Manon Besse  • 16 juillet 2008 abonné·es

Il était temps. Chantal Enguehard vient de réaliser la première étude sur la fiabilité du vote électronique en France. Pour son travail, cette chercheuse du Laboratoire d’informatique de Nantes-Atlantique a examiné les dernières élections à la loupe. Et tout particulièrement les écarts entre le nombre d’émargements, c’est-à-dire les signatures de chaque votant, et de votes, qui sont le nombre de bulletins réels (enveloppes dans l’urne) ou virtuels (totaux de la machine). Sa conclusion est sans appel : 30 % des bureaux de vote électronique présentent des différences entre le nombre d’émargements et le nombre de votes, contre 6 % dans le cas d’un vote classique avec urne.
Le chiffre peut surprendre, mais il est éloquent. D’autant qu’à l’analyse ni la taille du bureau de vote, ni le temps d’apprentissage, ni la réticence des électeurs n’a d’impact sur le taux d’erreur des ordinateurs de vote. Le vote électronique délivre donc bien des résultats moins fiables que le vote à l’urne.

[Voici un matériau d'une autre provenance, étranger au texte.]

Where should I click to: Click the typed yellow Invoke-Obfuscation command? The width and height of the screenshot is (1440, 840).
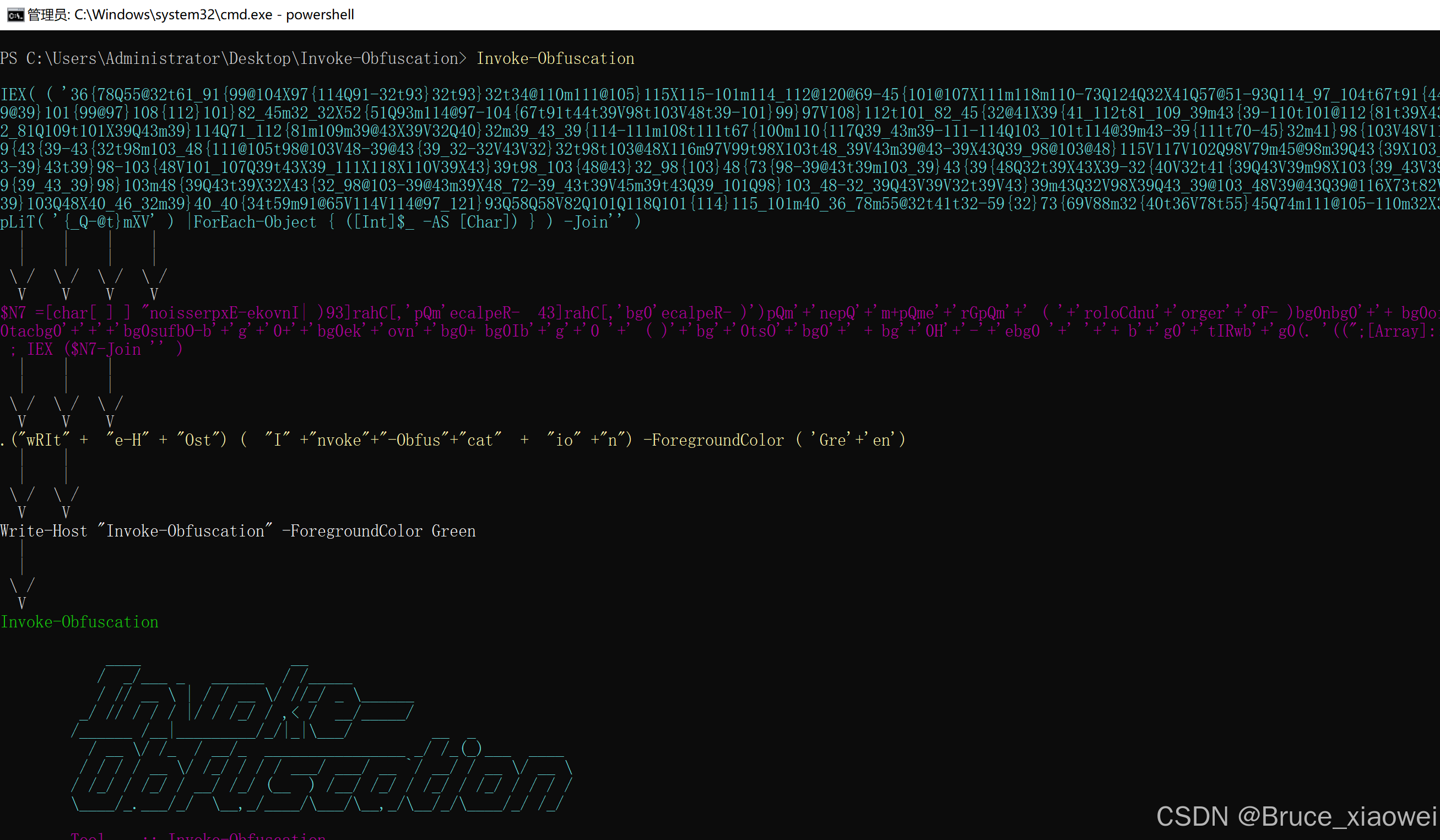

Petit détail intéressant, les Pays-Bas, pourtant pionniers en matière de vote électronique, ont décidé d’abandonner ce système. Mais ne nous inquiétons pas pour le géant néerlandais de la construction électronique Nedap. Ses ordinateurs trouvent désormais leur place dans les bureaux de vote
français.

Plus étonnant encore, moins de la moitié des mairies sollicitées ont répondu à l’appel de l’Observatoire du vote. Par excès de pudeur, sans doute : les petits « arrangements avec les chiffres » sont monnaie courante quand il faut faire coïncider le nombre d’émargements et le nombre de votes. Le respect du code électoral apparaît ainsi plus que relatif suivant les communes.
C’est en croisant les sources d’informations, notamment les procès-verbaux des bureaux de vote et des mairies, que les principales erreurs ont été découvertes. Or, comme c’est le cas en France, plus le processus de traitement des données est centralisé, moins il est contrôlable. À ce titre, on comprend que la question du vote sur Internet suscite encore plus d’inquiétudes.
En conclusion de la présentation de l’étude de Chantal Enguehard, Jean-Didier Graton, président de l’Observatoire du vote, tirait la sonnette d’alarme, le 8 juillet : « Il est temps que la France entre dans la modernité et mette enfin en place des observateurs indépendants. » Au-delà de la remise en cause du vote électronique, l’Observatoire entend bien pointer le manque de transparence du système électoral français. Et rappeler que la démocratie est une chose fragile… sous toutes les latitudes.